| Problem to work on |
Print the data that follows exactly as it stands, from its first line through the line containing "Toggle the Quick", and stop there.

| Dataset items |
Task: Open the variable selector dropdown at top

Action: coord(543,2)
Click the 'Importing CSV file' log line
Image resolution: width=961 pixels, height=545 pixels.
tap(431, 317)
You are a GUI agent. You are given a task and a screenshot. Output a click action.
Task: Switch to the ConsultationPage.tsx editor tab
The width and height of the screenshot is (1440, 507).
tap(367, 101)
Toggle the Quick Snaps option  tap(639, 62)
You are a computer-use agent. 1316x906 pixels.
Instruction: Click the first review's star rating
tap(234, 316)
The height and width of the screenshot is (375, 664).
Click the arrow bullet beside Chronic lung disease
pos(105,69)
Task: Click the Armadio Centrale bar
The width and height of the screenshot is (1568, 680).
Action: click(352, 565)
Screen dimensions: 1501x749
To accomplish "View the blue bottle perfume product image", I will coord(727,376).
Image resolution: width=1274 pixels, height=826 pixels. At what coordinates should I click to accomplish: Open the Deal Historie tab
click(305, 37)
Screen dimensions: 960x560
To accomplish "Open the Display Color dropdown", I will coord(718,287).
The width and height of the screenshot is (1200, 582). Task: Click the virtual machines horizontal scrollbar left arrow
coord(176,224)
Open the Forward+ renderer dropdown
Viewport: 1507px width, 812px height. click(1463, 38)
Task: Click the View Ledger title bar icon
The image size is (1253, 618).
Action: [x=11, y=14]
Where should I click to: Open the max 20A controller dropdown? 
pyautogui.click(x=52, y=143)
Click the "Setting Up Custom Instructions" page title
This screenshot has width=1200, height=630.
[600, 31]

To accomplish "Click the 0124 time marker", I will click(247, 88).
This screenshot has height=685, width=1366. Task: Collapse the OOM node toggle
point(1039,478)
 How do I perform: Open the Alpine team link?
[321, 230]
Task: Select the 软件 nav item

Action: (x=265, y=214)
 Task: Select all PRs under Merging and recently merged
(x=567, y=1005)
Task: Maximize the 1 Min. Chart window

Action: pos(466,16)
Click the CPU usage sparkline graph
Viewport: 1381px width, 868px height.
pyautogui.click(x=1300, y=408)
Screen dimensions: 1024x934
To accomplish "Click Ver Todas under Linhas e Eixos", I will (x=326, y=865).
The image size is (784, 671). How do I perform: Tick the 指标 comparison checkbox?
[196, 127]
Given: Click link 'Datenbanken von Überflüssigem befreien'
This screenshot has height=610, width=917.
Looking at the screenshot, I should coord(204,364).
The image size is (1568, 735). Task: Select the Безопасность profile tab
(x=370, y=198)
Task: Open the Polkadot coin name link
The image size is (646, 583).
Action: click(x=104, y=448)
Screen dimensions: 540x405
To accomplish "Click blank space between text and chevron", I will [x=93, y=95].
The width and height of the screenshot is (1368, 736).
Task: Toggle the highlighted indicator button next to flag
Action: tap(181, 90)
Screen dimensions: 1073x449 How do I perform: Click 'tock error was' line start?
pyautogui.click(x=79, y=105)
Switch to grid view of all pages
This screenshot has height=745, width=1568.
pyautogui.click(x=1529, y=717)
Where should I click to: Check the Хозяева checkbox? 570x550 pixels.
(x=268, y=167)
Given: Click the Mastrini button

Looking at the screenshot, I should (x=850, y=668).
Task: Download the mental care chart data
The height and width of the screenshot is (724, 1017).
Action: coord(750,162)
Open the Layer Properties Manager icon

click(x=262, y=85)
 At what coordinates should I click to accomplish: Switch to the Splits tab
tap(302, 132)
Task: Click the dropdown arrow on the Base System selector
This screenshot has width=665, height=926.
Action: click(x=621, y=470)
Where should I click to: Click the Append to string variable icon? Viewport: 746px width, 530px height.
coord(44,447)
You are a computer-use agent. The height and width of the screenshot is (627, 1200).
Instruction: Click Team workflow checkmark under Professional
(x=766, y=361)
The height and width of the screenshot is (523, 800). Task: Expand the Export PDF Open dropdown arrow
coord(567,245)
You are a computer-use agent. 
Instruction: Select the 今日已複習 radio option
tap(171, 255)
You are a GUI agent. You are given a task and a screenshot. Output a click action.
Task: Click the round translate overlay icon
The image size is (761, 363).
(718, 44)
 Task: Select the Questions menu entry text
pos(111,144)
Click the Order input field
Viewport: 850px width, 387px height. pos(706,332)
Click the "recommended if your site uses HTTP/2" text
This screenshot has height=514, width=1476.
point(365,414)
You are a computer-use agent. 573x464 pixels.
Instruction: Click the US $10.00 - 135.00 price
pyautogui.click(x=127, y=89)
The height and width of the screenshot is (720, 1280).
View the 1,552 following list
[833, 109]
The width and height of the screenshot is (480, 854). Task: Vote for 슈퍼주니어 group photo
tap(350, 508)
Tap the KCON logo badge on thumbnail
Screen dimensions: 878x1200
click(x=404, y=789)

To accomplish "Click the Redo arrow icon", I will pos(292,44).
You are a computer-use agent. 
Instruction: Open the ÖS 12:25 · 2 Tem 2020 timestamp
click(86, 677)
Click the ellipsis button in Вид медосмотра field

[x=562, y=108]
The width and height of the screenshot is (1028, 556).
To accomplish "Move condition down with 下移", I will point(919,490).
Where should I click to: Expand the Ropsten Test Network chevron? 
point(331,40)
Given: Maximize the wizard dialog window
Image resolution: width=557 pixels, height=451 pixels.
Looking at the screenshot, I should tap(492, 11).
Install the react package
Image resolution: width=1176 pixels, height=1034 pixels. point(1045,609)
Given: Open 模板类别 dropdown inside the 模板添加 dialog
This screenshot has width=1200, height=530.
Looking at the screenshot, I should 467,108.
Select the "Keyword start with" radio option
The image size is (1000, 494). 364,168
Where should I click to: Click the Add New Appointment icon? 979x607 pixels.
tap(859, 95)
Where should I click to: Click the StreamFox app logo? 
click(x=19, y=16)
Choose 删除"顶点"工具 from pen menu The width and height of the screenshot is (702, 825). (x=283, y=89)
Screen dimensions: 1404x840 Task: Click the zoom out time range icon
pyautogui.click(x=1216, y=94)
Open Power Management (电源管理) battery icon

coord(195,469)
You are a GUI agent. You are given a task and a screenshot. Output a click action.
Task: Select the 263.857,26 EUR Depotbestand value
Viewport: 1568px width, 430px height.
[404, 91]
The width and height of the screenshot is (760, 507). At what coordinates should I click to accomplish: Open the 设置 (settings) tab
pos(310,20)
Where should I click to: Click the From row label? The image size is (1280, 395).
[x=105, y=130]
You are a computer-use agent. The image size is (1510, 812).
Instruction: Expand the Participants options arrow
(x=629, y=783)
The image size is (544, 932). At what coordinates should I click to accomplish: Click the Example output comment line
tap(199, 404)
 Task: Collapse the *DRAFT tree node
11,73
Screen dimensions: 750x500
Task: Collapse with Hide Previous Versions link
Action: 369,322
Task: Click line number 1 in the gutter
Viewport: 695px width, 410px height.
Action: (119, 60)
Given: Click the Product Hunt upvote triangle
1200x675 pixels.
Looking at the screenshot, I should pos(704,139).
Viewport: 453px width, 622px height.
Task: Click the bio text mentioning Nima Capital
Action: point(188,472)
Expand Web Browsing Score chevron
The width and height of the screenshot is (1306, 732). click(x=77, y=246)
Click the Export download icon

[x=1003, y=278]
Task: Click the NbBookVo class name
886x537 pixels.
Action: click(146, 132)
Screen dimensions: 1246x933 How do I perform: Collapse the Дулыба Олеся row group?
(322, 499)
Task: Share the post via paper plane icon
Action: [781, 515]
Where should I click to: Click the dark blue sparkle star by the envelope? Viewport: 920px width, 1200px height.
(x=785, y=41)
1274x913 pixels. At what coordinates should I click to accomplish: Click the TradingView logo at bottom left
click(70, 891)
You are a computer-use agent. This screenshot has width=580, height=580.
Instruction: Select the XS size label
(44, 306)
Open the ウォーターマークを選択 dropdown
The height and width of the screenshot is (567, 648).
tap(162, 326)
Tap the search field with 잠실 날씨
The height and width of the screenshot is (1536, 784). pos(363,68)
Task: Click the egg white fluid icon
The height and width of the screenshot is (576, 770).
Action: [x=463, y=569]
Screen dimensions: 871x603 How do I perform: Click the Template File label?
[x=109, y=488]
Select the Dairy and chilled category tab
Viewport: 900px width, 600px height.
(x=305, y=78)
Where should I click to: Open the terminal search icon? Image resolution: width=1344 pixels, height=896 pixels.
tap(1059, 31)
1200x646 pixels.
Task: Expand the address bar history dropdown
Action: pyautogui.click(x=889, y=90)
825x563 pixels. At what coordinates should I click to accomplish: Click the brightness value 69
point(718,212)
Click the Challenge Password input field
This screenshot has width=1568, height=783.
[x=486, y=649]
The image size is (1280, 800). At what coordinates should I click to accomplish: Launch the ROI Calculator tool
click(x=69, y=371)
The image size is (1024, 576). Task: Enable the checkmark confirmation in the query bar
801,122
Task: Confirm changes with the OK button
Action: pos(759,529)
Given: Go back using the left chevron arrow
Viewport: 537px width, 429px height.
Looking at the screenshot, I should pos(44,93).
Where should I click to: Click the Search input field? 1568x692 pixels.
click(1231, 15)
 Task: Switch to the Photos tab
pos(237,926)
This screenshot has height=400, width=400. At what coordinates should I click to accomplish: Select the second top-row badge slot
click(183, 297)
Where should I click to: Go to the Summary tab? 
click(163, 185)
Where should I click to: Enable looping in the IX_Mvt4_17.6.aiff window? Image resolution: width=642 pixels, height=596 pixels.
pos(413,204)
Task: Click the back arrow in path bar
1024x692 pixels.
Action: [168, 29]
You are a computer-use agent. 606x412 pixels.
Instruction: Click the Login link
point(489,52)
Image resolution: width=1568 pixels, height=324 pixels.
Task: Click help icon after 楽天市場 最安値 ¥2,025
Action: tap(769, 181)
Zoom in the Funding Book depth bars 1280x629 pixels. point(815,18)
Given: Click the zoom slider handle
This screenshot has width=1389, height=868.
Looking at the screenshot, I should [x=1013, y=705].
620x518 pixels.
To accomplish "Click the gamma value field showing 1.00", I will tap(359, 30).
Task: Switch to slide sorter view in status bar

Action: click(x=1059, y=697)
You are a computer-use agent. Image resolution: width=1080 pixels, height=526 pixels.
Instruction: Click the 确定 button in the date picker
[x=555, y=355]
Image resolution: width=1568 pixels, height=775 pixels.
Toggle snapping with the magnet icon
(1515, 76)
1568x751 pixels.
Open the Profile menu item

| Response area |
Task: Open the variable selector dropdown at top

Action: coord(543,2)
Click the 'Importing CSV file' log line
Image resolution: width=961 pixels, height=545 pixels.
tap(431, 317)
You are a GUI agent. You are given a task and a screenshot. Output a click action.
Task: Switch to the ConsultationPage.tsx editor tab
The width and height of the screenshot is (1440, 507).
tap(367, 101)
Toggle the Quick Snaps option  tap(639, 62)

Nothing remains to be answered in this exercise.